Bloss keine Jubiläumsjahre!

Typisches Kehrausspiel bei sommerlichem Wetter führte vor 100 Zuschauern zu einer 2:3-Niederlage gegen den Tabellenletzten FC Mels. Mehr muss man dazu nicht sagen. Die Gedanken sind bei jedem woanders, bei der nächsten Saison, beim Dulliken- oder FCSG-Spiel, beim Jubiläumsfest oder vielleicht einfach bei einem schönen Grillabend.

Ein paar weite Bälle führten zu einfachen Gegentoren. Für Vlado Nogic nicht schön anzusehen. Nogic spielte einst übrigens beim FK Vojvodina in der höchsten jugoslawischen Liga. „Nicht so wichtig“, wie er gerne bemerkt.

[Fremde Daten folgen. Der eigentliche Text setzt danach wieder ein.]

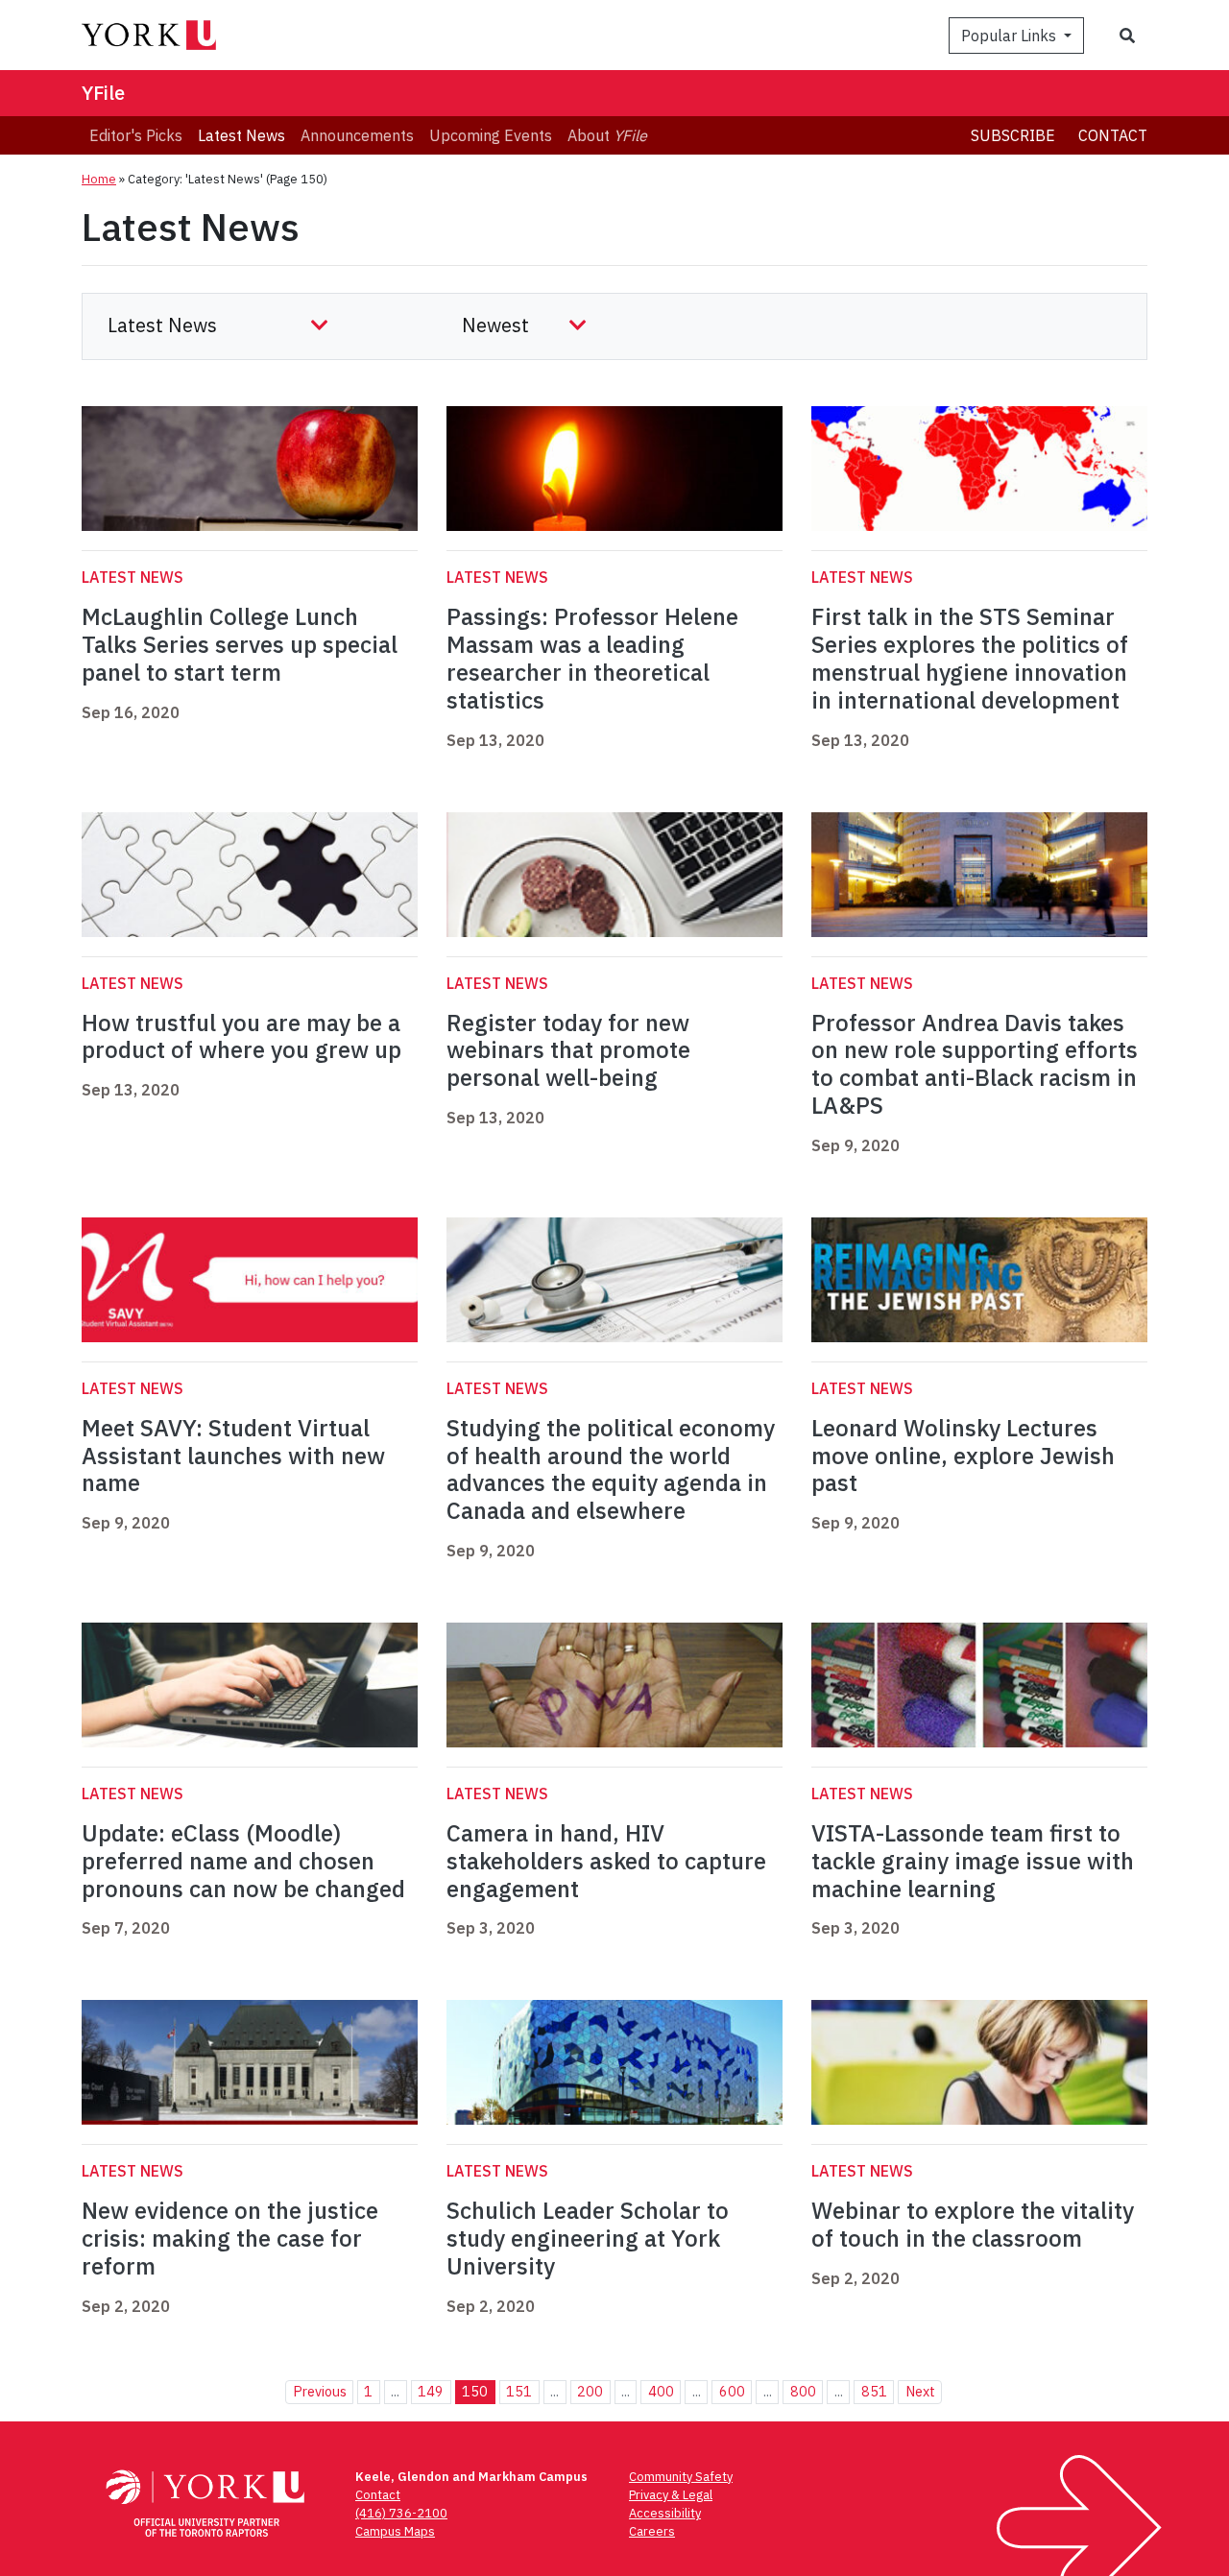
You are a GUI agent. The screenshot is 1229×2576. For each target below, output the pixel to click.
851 (874, 2391)
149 (431, 2391)
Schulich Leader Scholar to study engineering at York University (587, 2238)
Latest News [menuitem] (241, 135)
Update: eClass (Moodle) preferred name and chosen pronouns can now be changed (243, 1861)
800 (803, 2391)
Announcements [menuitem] (357, 135)
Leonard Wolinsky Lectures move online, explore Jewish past (963, 1455)
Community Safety (681, 2476)
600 (732, 2391)
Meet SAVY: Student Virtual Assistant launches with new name (233, 1455)
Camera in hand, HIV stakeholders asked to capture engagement (606, 1861)
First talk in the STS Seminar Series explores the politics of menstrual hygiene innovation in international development (969, 657)
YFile (103, 93)
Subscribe (1013, 135)
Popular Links (1010, 35)
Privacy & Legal (670, 2495)
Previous (320, 2391)
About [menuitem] (607, 135)
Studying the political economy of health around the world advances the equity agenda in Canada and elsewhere (610, 1469)
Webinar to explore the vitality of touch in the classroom (972, 2224)
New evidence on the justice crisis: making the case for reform (230, 2238)
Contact (1112, 135)
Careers (652, 2531)
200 (590, 2391)
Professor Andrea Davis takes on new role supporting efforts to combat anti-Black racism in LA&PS (974, 1063)
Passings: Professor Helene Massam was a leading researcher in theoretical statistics (592, 657)
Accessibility (665, 2513)
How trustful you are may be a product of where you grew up (241, 1036)
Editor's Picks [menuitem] (135, 135)
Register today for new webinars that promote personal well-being (568, 1050)
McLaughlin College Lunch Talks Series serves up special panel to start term (240, 644)
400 (661, 2391)
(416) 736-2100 (401, 2513)
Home (99, 179)
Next (920, 2391)
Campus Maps (395, 2531)
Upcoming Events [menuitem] (490, 135)
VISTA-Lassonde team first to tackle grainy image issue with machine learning (972, 1861)
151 (519, 2391)
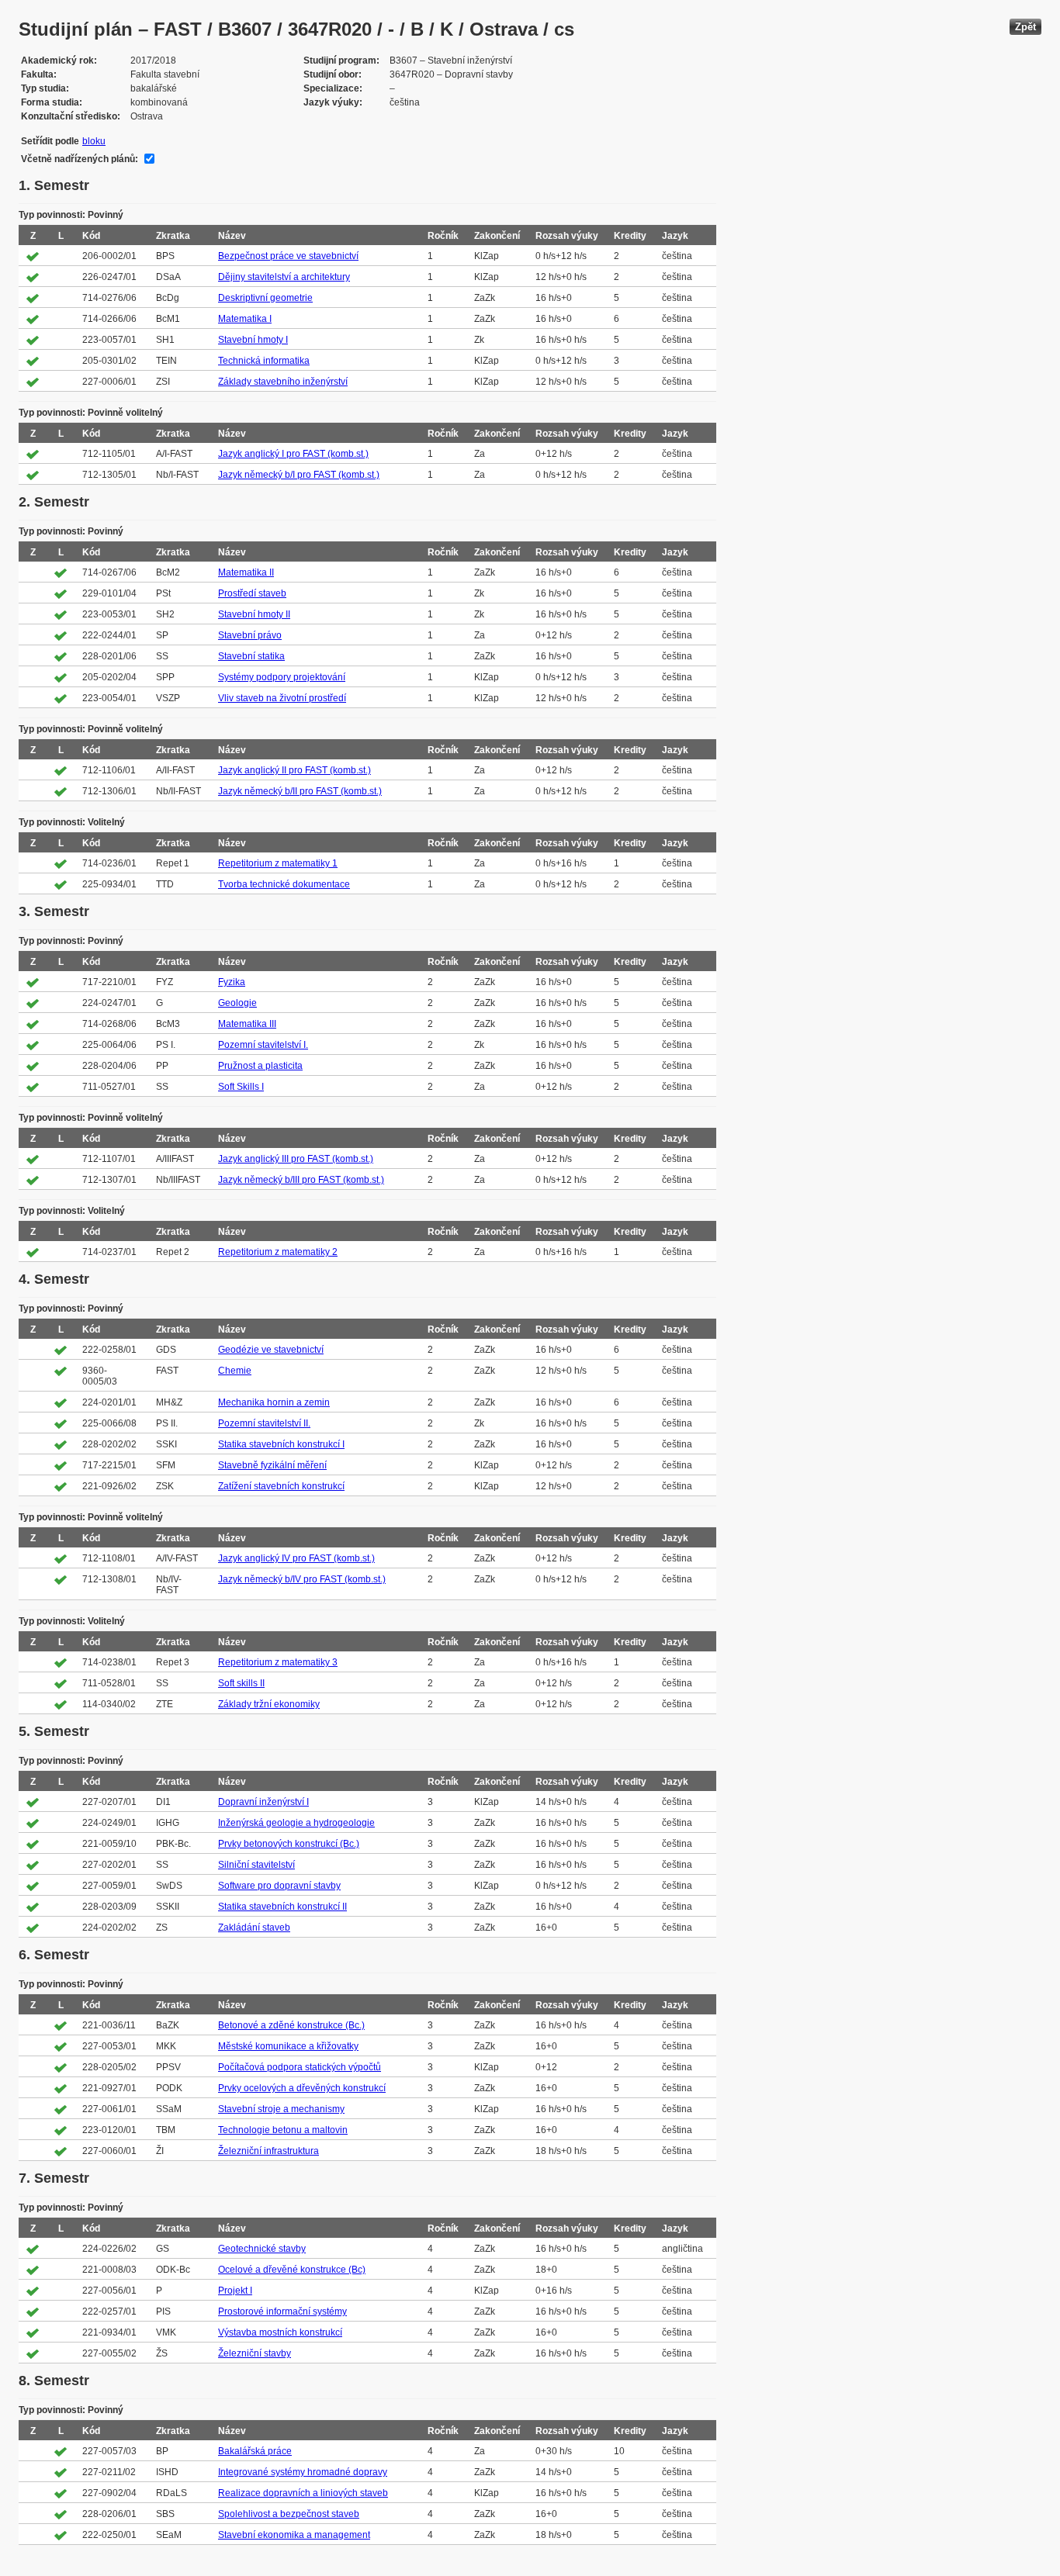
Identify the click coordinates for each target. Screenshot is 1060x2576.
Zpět (1025, 27)
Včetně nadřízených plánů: (79, 159)
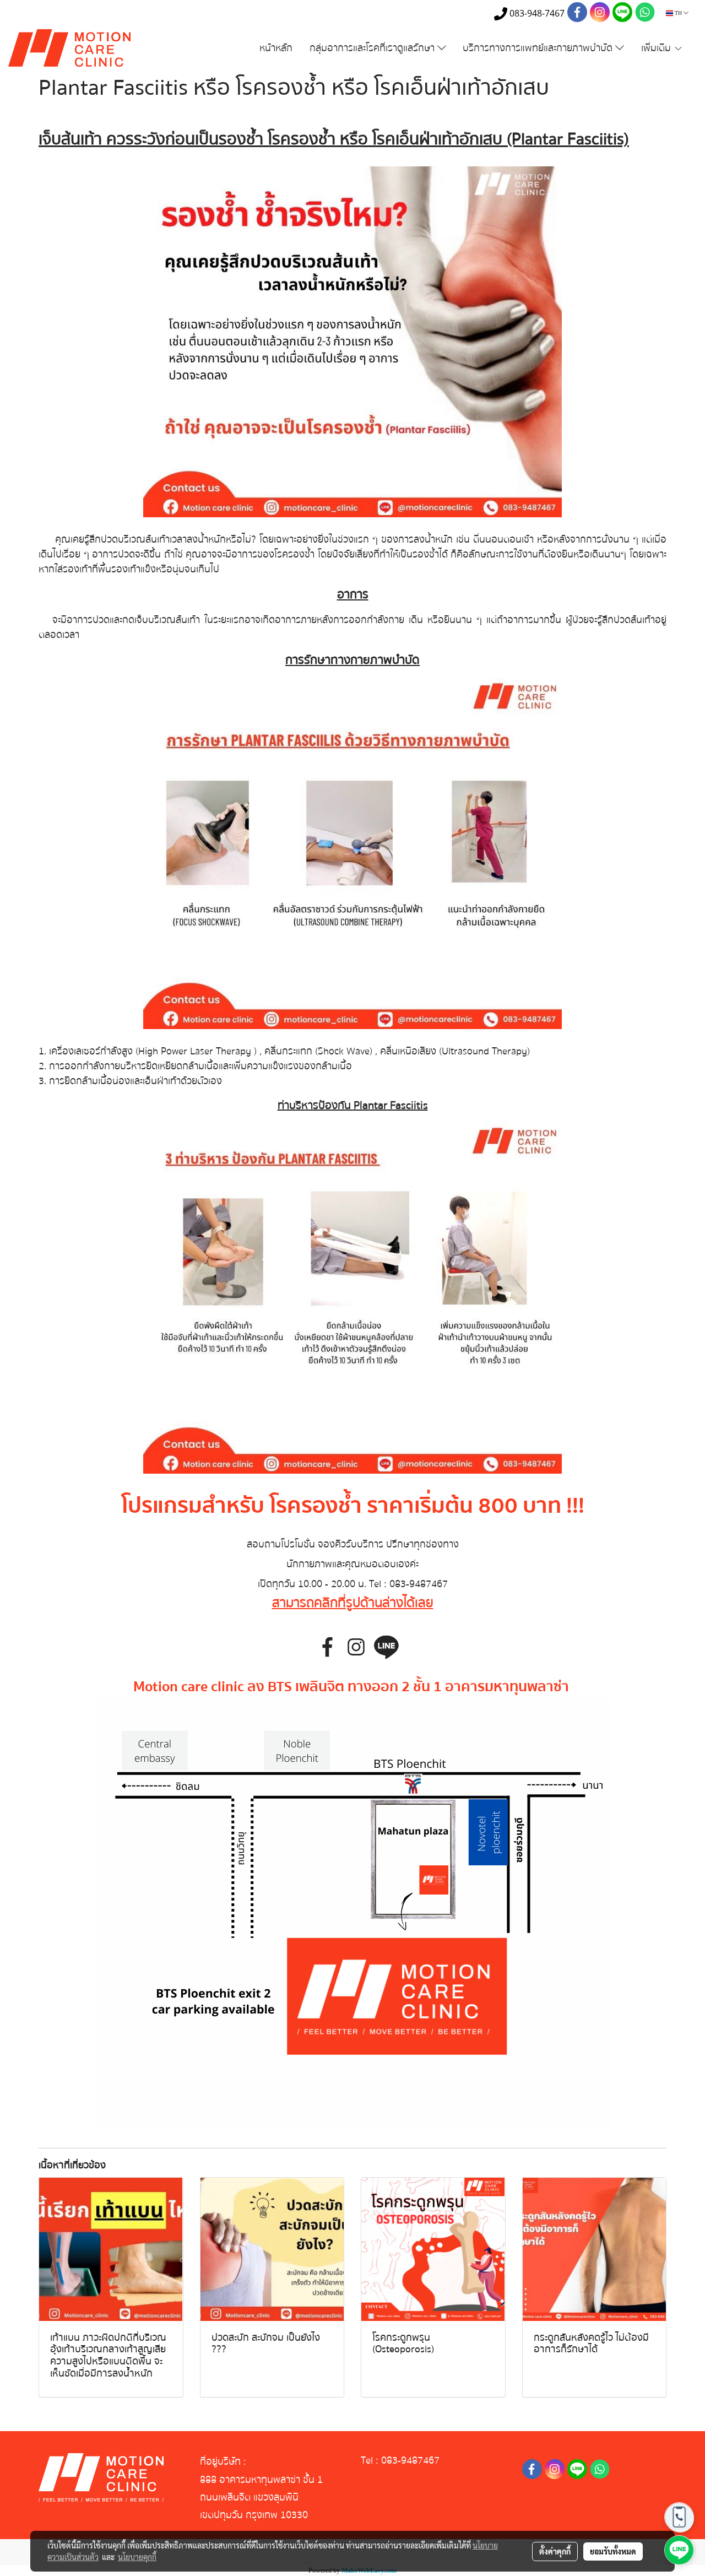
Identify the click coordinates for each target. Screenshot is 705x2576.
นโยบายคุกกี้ (137, 2557)
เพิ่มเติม (657, 48)
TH (678, 13)
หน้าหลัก (275, 48)
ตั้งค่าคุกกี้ (555, 2551)
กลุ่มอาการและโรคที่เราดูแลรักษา (373, 48)
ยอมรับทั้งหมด (613, 2551)
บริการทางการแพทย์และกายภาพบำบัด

Jubiläumsjahre gehen sportlich meist in die Hose. Zufall? Können sich kleine Vereine nicht auf mehrere Schauplätze konzentrieren? Beispiele gibt es jedenfalls viele, allein schon beim eigenen Verein.

1930, 25 Jahre FC Kreuzlingen: Verpasster Aufstieg in die Promotions Liga. 1955, 50 Jahre FC Kreuzlingen: Als haushoher Favorit in der 3. Liga scheitert der FCK in den Aufstiegsspielen am FC Chur. 1980, 75 Jahre FC Kreuzlingen: Der angestrebte Aufstieg in die 1. Liga wird verpasst. 2005, 100 Jahre FC Kreuzlingen: Kurz vor der Zielgeraden versemmelt man die erhofften Aufstiegsspiele zur Challenge League wiederum in Chur. Gibt es Trost? Der FC Frauenfeld stieg 2006 mit 6 Punkten aus 30 Spielen als Tabellenletzter aus der 1. Liga ab, gerade passend zum 100-jährigen Jubiläum. Immerhin.

Nächsten Samstag um 18.00 Uhr auf dem Sportplatz Lengg: FC Seefeld Zürich – FC Kreuzlingen. Der eine oder andere Freund der Fussballkultur wird sich dort einfinden, denn zuvor findet ab 14.00 Uhr im FCZ-Museum das Jahrestreffen des Netzwerks Fussballkultur Schweiz statt.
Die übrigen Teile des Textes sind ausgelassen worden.